La chancelière allemande se présente aux électeurs avec un bilan économique plutôt positif : retour de croissance et chômage au plancher. Mais il reste des défis à relever pour consolider ces acquis : soutenir la consommation et stimuler les investissements. Angela Merkel est-elle toujours la femme de la situation?


Hier, la crise et le chaos européen

On ne s’en souvient peut-être pas, mais au début de ce millénaire, la situation de l’Allemagne n’était guère brillante. Lorsqu’Angela Merkel a pris les rênes du pouvoir en 2005, le taux de chômage allemand était supérieur à 10 % et déjà la croissance s’essoufflait.

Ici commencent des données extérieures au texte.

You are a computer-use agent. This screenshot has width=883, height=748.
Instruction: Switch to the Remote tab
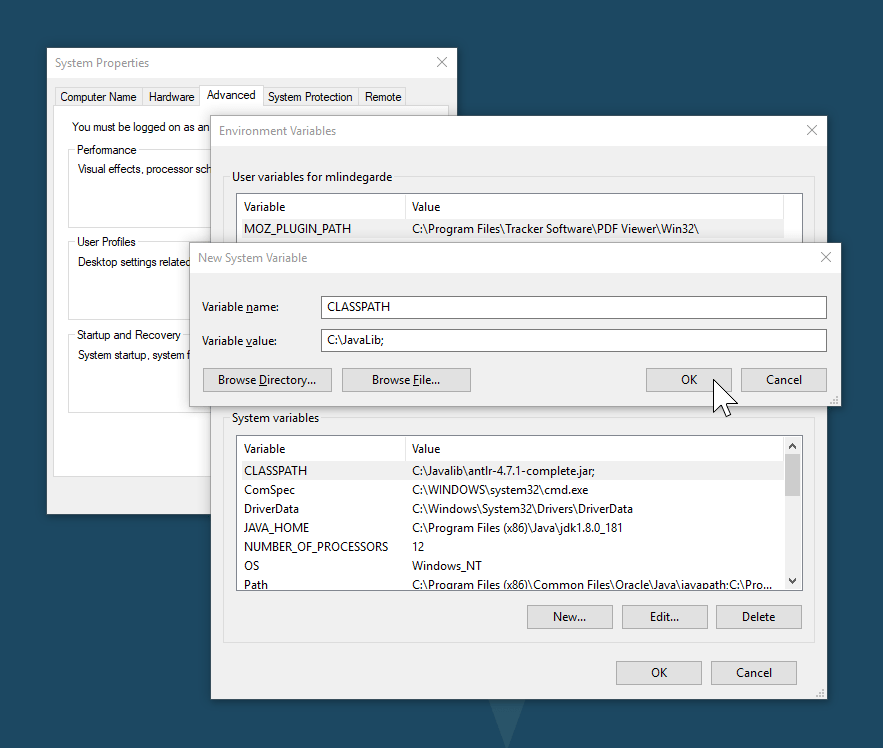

Comme le fait remarquer Sylvie Matelly, directrice adjointe de l’Iris, un think tank français indépendant, en se penchant sur le bilan des années Merkel : "La chancelière a dû faire face au réveil de la Russie qui compliqua les relations entre ce pays et les Européens, à la crise économique de 2008 qui déboucha sur l’une des plus graves crises de l’Union européenne menaçant la survie même de l’euro, et à la montée des populismes partout dans le monde et surtout en Europe alors que les Britanniques décidaient de quitter l’Union européenne."

Ce fut aussi une période où l’Allemagne est entrée en conflit frontal avec la Banque centrale européenne, notamment lorsque Mario Draghi en devint le président alors que Berlin voyait un Allemand à sa place. "Depuis le début des années 2000, l’Allemagne faisait face à une croissance atone, une stagnation des salaires et un fort chômage. Elle affichait un déficit public inquiétant ne respectant pas le fameux pacte de stabilité, qui fut pourtant une condition sine qua non imposée par ce pays pour accepter la mise en place de la monnaie unique…", poursuit Sylvie Martelly. Témoin flagrant de cette faiblesse, en 2009, l’emblématique Deutsche Bank est mise à mal.